──────── KUTIPAN TEKS

Jumat, 03 Juli 2009

MANAJEMEN KAS DALAM UANG PERSEDIAAN

Pendahuluan
Pada hakikatnya pembayaran atas beban APBN tidak boleh dilakukan sebelum barang/jasa diterima. Demikian yang tercantum dalam pasal 21 ayat (1) Undang-Undang nomor 1 tahun 2004 tentang Perbendaharaan Negara. Hal ini dimaksudkan bahwa pengeluaran yang dilakukan negara benar-benar terjadi terhadap barang/jasa yang sudah diterima dan siap untuk dimanfaatkan. Dengan demikian, mekanisme pembayaran atas beban APBN akan menggunakan sistem pembayaran langsung.

Namun tidak semua pengeluaran negara dapat dilaksanakan dengan pembayaran langsung, terutama untuk pengeluaran-pengeluaran insidentil yang jumlahnya relatif kecil. Terhadap pengeluaran demikian, untuk kelancaraan pelaksanaan tugas kementerian negara/lembaga/satuan kerja kepada Pengguana Anggaran/Kuasa Pengguna Anggaran dapat diberikan uang persediaan yang dikelola oleh Bendahara Pengeluaran.

────────────────

TUGAS YANG DIKERJAKAN
1: Menurut teks tentang uang persediaan, ketentuan undang-undang mana yang melarang pembayaran atas beban APBN sebelum barang/jasa diterima?
2: Teruskan teks tentang uang persediaan, dimulai setelah kalimat terakhirnya.
Baris-baris data tidak ada hubungannya dengan teks tentang uang persediaan.

──────── DATA YANG DISEDIAKAN

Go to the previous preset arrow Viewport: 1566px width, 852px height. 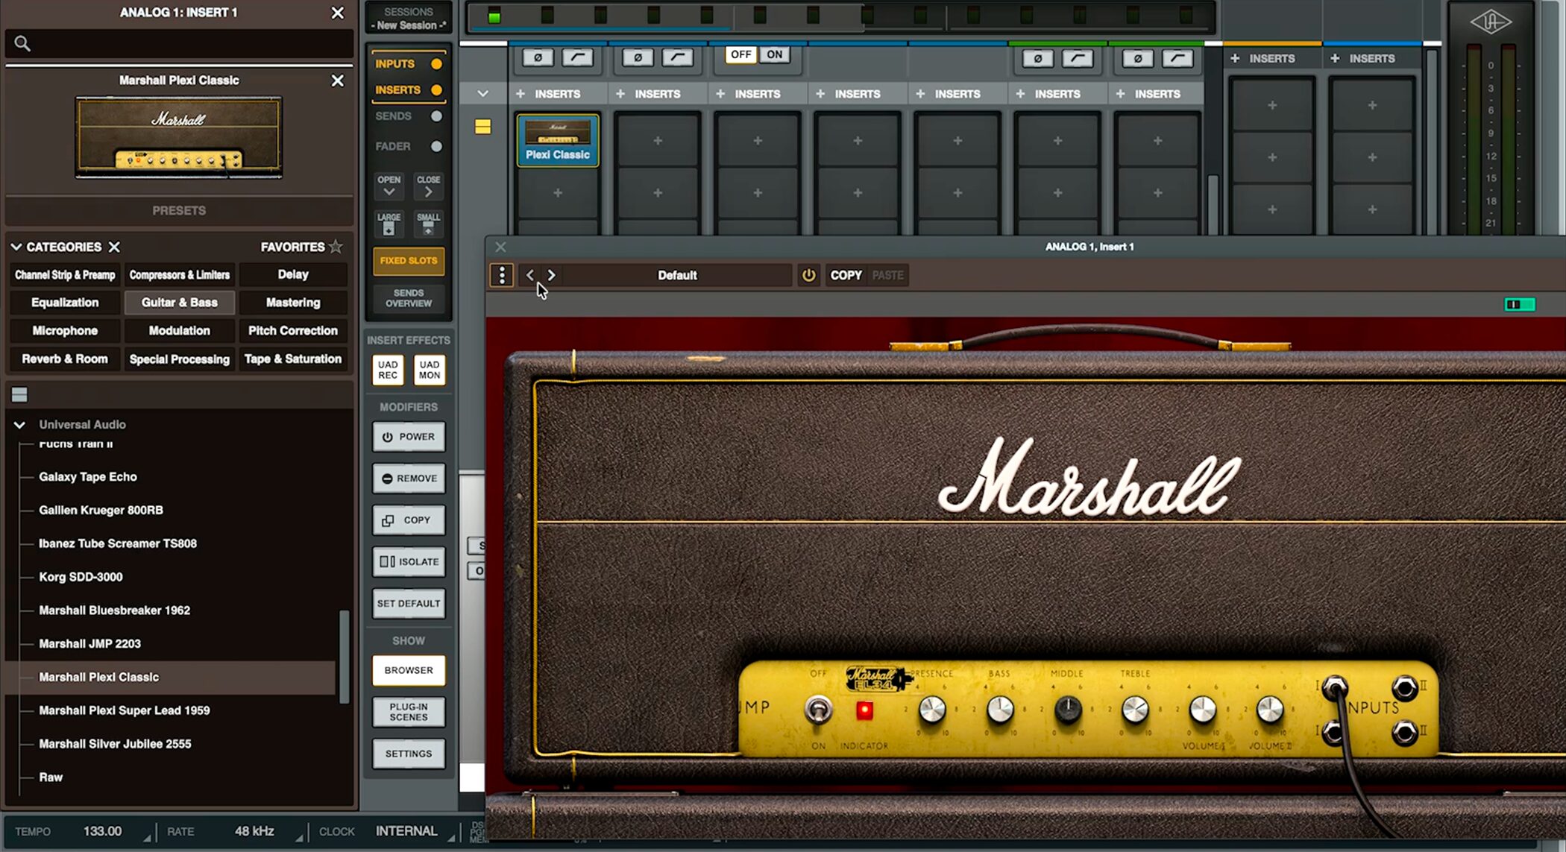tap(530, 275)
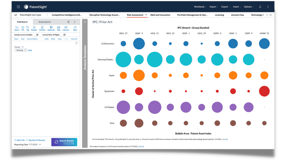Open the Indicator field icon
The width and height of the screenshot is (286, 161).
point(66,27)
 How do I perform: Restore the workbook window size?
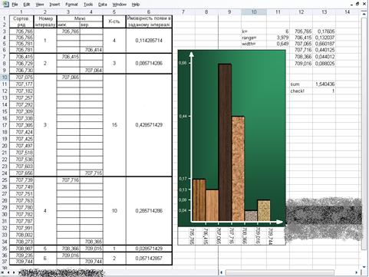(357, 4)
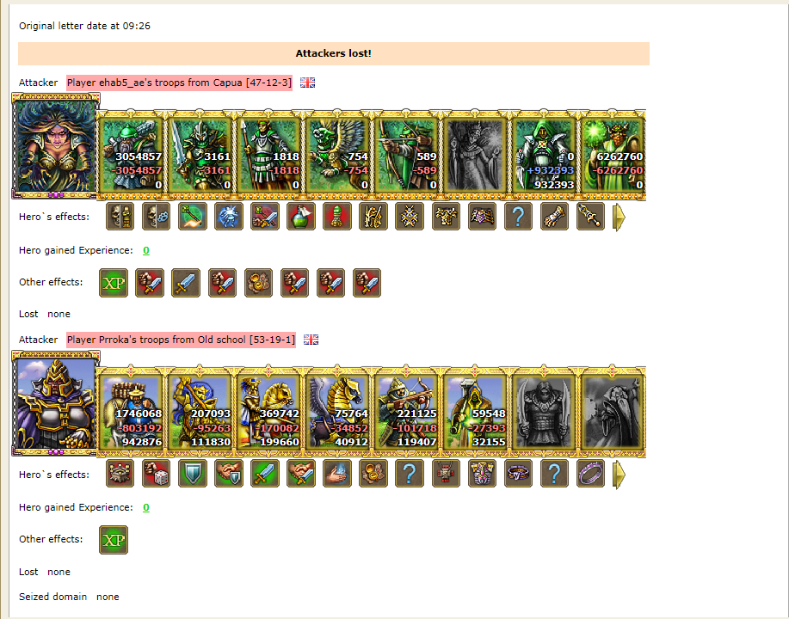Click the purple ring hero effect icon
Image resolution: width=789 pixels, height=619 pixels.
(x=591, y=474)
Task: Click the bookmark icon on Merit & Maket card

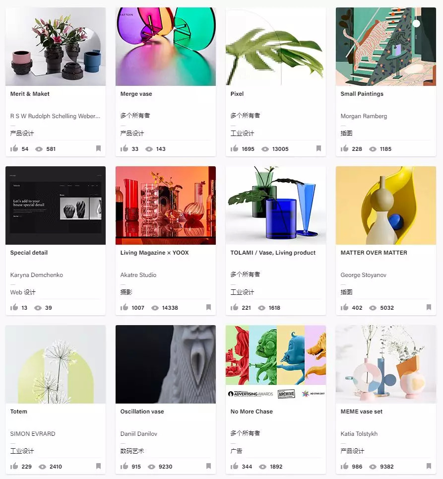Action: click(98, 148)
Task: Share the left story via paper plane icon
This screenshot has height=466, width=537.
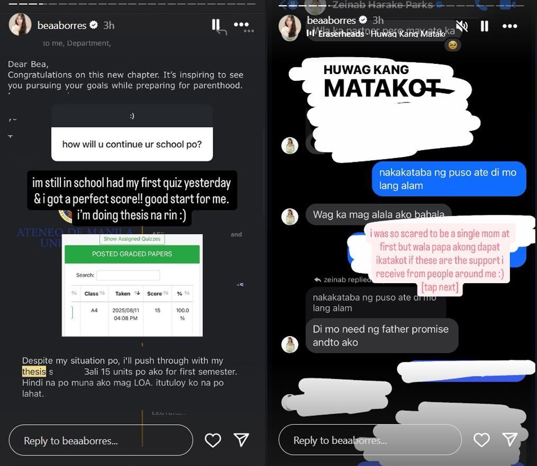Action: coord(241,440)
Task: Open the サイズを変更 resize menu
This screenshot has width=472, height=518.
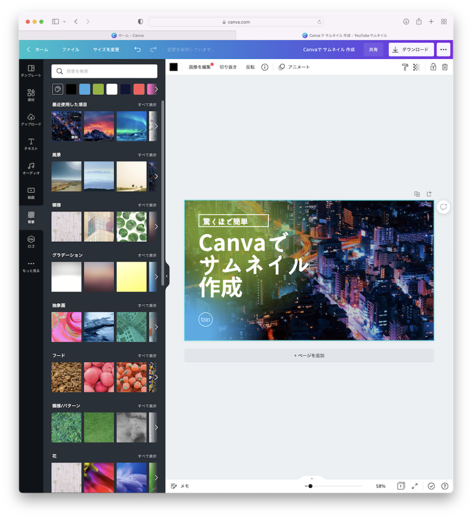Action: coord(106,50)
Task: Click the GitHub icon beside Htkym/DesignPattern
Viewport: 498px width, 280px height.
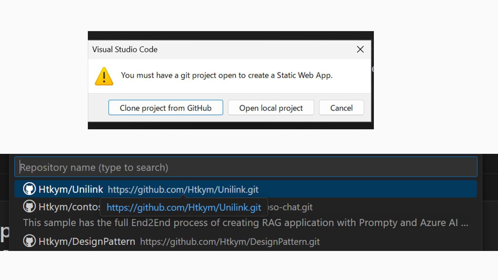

────────────────

JAWABAN LATIHAN
1: Pasal 21 ayat (1) Undang-Undang nomor 1 tahun 2004 tentang Perbendaharaan Negara.

2:
Pengeluaran negara dengan menggunakan sistem pembayaran langsung jika dikaitkan dengan manajemen kas tentunya tidak mengakibatkan terjadinya idle money pada Bendahara Pengeluaran. Tapi tidak halnya pada mekanisme uang persediaan. Banyak terdapat idle money dengan diberlakukannya sistem pembayaran ini jika ditinjau dari peraturan yang ada. Sedangkan tujuan utama manajemen kas yang baik salah satunya adalah mengurangi terjadinya idle money pada Bendahara Pengeluaran.

Tulisan yang dibuat dalam rangka memenuhi persyaratan mengikuti seleksi Bimbingan Teknis Jurnalistik dan Manajemen Media ini hendak menyoroti betapa peraturan yang ada tentang mekanisme uang persediaan masih menciptakan peluang lebih besar lagi terjadinya idle money pada Bendahara Pengeluaran.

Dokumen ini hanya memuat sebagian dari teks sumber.